This seemed odd at first — without commenting shared_preload_libraries, the hook should still run. Source analysis revealed the reason: the very first step of the hook checks for the pathman config table; if it doesn’t exist, it skips pathman’s invalidation logic entirely, so execution completes quickly:
/*
* Invalidate PartRelationInfo cache entry if needed.
*/
void
pathman_relcache_hook(Datum arg, Oid relid)
{
Oid pathman_config_relid;
/* See cook_partitioning_expression() */
if (!pathman_hooks_enabled)
return;
if (!IsPathmanReady())
return;
...
/*
* Invalidation event for PATHMAN_CONFIG table (probably DROP EXTENSION).

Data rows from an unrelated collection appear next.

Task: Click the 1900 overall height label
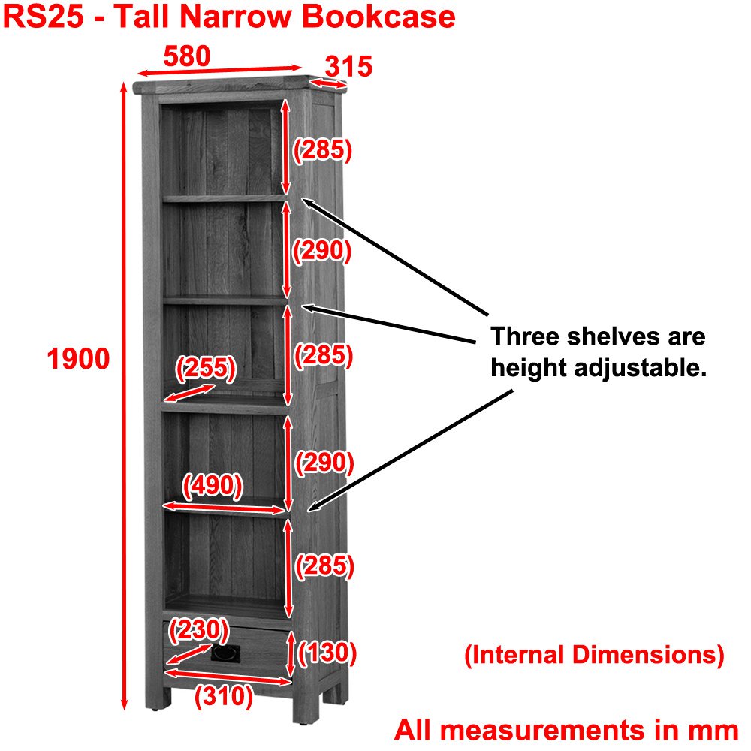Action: point(78,360)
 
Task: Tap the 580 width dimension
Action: point(187,56)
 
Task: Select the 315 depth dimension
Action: point(349,67)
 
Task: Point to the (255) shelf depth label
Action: point(205,369)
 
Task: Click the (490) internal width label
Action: point(212,486)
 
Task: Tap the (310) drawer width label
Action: point(223,697)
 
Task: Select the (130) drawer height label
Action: point(327,653)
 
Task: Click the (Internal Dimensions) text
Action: point(594,655)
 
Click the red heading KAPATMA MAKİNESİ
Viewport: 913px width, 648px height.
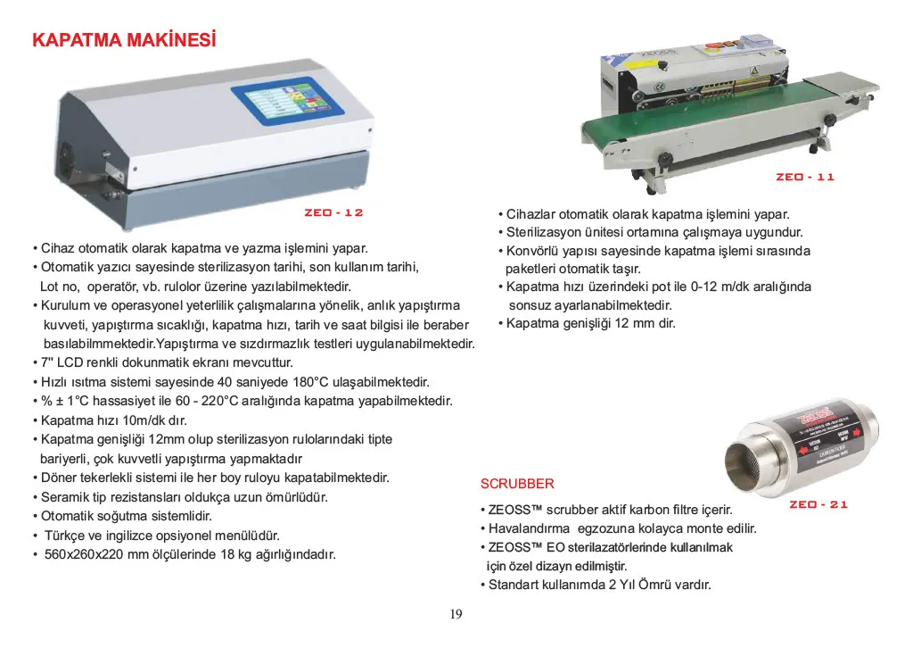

* Digging catalogs here is expensive and probably illegal, so we take
* cached relid. It is possible that we don't know it atm (e.g. pathman
* was disabled). However, in this case caches must have been cleaned
* on disable, and there is no DROP-specific additional actions.
*/
pathman_config_relid = get_pathman_config_relid(true);
if (relid == pathman_config_relid)
{
delay_pathman_shutdown();
}
/* Invalidation event for some user table */
else if (relid >= FirstNormalObjectId)
{
/* Invalidate PartBoundInfo entry if needed */
forget_bounds_of_rel(relid);
/* Invalidate PartStatusInfo entry if needed */
forget_status_of_relation(relid);
/* Invalidate PartParentInfo entry if needed */
forget_parent_of_partition(relid);
}
}get_pathman_config_relid fetches the pathman_config table. drop extension pg_pathman removes the pathman_config table from the database, so the source code never enters the forget_* logic.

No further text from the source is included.